Foto do escritor: Alex FragaAlex Fraga

Sábado no Blog do Alex Fraga é dia de conto com o médico clínico geral, acupunturista, poeta e escritor de Campo Grande (MS), João Francisco Santos da Silva, com "Café, livro e quietude"


Café, livro e quietude


Encontros armados por amigos podem não dar certo. Ao menos para ela foi assim. Chegou em casa antes das 22 horas e com a certeza que desperdiçara sua noite. Porém, de consolo, ainda dava tempo para a fazer algumas de suas coisas prediletas. Tomou um banho quente. Vestiu um pijama velhinho e gostoso, daqueles para dormir sozinha. Até pensou em tomar o último café da noite, mas, optou por um chá de erva cidreira meio sem graça. Acomodou-se confortavelmente na cama, alcançou o livro sobre a mesa de cabeceira. O abriu na página marcada na noite anterior, mas, não o leu. O chá de erva cidreira não fora suficiente para acalmá-la. A cabeça ainda estava presa ao seu encontro frustrado.

Ela precisava entender melhor o desastre que fora o encontro arranjado. Pulou da cama, foi até a escrivaninha e pegou um papel. Um guardanapo com algumas palavras escritas que lhe eram muito significativas. Releu o pequeno texto escrito por ela mesma.
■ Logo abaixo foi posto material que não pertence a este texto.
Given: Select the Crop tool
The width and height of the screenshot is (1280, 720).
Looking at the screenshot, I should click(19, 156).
— Ele não entendeu nada. Ou então, nem se deu ao trabalho de ler o que escrevi. Mesmo eu tendo rabiscado rapidamente e com aquele barulho todo, minha letra ficou legível. Por que no final do jantar ele pediu de sobremesa um mousse de chocolate? E para aguardar a conta, um expresso de máquina com adoçante? Ou quem sabe ele fez aquilo para me provocar? Ela pensava em voz alta, enquanto olhava fixamente para o guardanapo, como se fosse um hieróglifo e em vão tentasse decifrá-lo.
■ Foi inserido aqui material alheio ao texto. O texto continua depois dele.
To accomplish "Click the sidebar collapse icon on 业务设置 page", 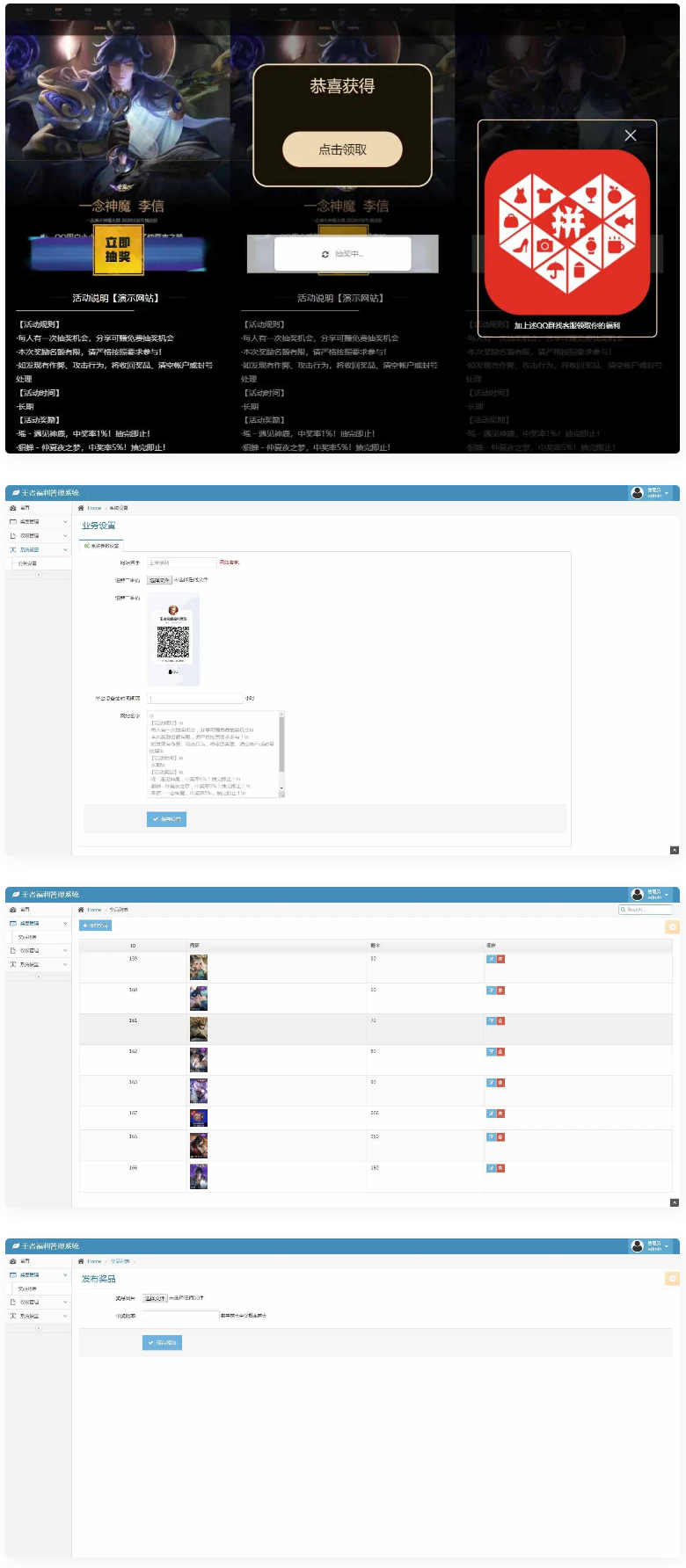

A verdade é que foi um péssimo começo. Pessoas queridas, mesmo com as melhores intenções, algumas vezes metem os amigos em situações constrangedoras. Elas nem sempre conseguem perceber que há pessoas, que como ela, gostam de ficar em casa. E que ter seu próprio espaço interior não significa ser solitária. Ignoram isso e planejam encontros “casuais” com os conhecidos disponíveis, e ainda afirmam que ele “é a sua cara”.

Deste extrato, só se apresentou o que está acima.